For her research, Taillon travelled to Nunavik twice a year.
In June, she examined female caribou and their calves and attached satellite collars to some females.
Then, in October, she returned to follow the herds during their annual migration.
Over the past three years, she found caribou in the Leaf River her were in poorer condition than in 2001, the date of the last major caribou survey.
She also determined that caribou changed the location of their calving grounds.
The calving grounds of the Leaf River herd has shifted 300 kilometres north, to the north-central portion of Ungava peninsula, between Puvirnituq and Kangirsuk, while the calving grounds of the George River herd have moved more than 230 km to the east.
“Why do they go there? We don’t know yet,” she said, but it could be to escape predators, find more food or flee development.
The shift means the 30,000 square km of protected calving grounds, called “wildlife habitats,” no longer reflect reality because these include only 10 to 15 per cent of today’s calving grounds.
That’s something Taillon hopes will change with her recommendations to Quebec.
These include a call for a yearly adjustment to those protected areas, where there can be no activity from May to July.
The most recent survey of caribou show that the numbers of caribou have also changed — and they’re down.

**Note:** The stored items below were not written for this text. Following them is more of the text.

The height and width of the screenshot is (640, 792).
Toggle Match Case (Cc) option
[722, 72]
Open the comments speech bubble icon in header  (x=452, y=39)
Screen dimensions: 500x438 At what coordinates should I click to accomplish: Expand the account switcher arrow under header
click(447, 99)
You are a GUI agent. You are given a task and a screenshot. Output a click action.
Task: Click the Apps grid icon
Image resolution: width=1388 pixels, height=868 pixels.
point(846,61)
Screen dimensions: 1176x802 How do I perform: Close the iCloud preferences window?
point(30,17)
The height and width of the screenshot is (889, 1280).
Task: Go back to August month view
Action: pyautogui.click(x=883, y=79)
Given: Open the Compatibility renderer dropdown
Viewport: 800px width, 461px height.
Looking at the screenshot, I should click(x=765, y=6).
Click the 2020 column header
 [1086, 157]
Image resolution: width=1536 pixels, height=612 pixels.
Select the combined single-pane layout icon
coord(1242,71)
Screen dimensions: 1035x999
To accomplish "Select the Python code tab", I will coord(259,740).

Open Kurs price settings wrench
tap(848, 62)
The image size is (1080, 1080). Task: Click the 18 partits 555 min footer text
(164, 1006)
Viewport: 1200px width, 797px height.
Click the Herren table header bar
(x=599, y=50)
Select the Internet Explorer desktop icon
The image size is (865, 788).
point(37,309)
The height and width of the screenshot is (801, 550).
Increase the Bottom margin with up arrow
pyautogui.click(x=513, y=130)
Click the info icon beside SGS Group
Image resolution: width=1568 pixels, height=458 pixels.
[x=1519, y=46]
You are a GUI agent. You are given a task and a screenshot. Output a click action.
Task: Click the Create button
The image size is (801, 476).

A 2010 survey found only 75,000 caribou now in the George River herd, a drop of more than 80 per cent from the 2001 count.
The Leaf Bay herd, which numbered about 628,000 in 2001, couldn’t be surveyed in 2010 because — exceptionally — the caribous never gathered together after calving.
But, based on the poor condition of female caribou and calves— a sign of a herd’s health — Taillon also fear the Leaf Bay herd’s numbers have also plummeted.
Outfitters say there could be fewer than 200,000.
Researchers with the Caribou Ungava program are also looking at how climate change and industrial development affect caribou in Nunavik.
A warmer climate will means more vegetation and for a longer period.
But hot weather and a later freeze-up of lakes and rivers may disrupt caribou migration routes, they fear.
Some suggest the warming climate is connected to several drownings which have been recorded over the past 30 years:
• in 1984, when about 10,000 caribou died when the Caniapiscau River near Kuujjuaq;
• in 1998, when a large number of large male bull caribou appear to have drowned while attempting to cross Minto Lake, 100 km northeast of Umiujaq;
• and in 2007, when more than 300 dead caribou were spotted floating down the Kuujjuaq River about 150 km south of Kuujjuaq.
As for development — it’s coming to Nunavik. As Quebec’s Plan Nord to develop Nunavik steamrolls ahead with its mines, roads and hydroelectric projects, caribou will end up surrounded by development.
“It’s good to develop and have a good economy, but it comes with a price,” Taillon said.
That price could be the health of Nunavik’s caribou herds.
Maps from a 2001 United Nations Environment Program report charted the cumulative effects of human activities in the Arctic with maps, show how road networks will expand into untouched regions.
Roads are supposed to spur on economic development, but the breeding success of animals goes down and their habitats are split up, the report said.
“Reindeer and caribou are among the most sensitive species,” says the report.
Studies show they tend to stay at least 20 km away from roads.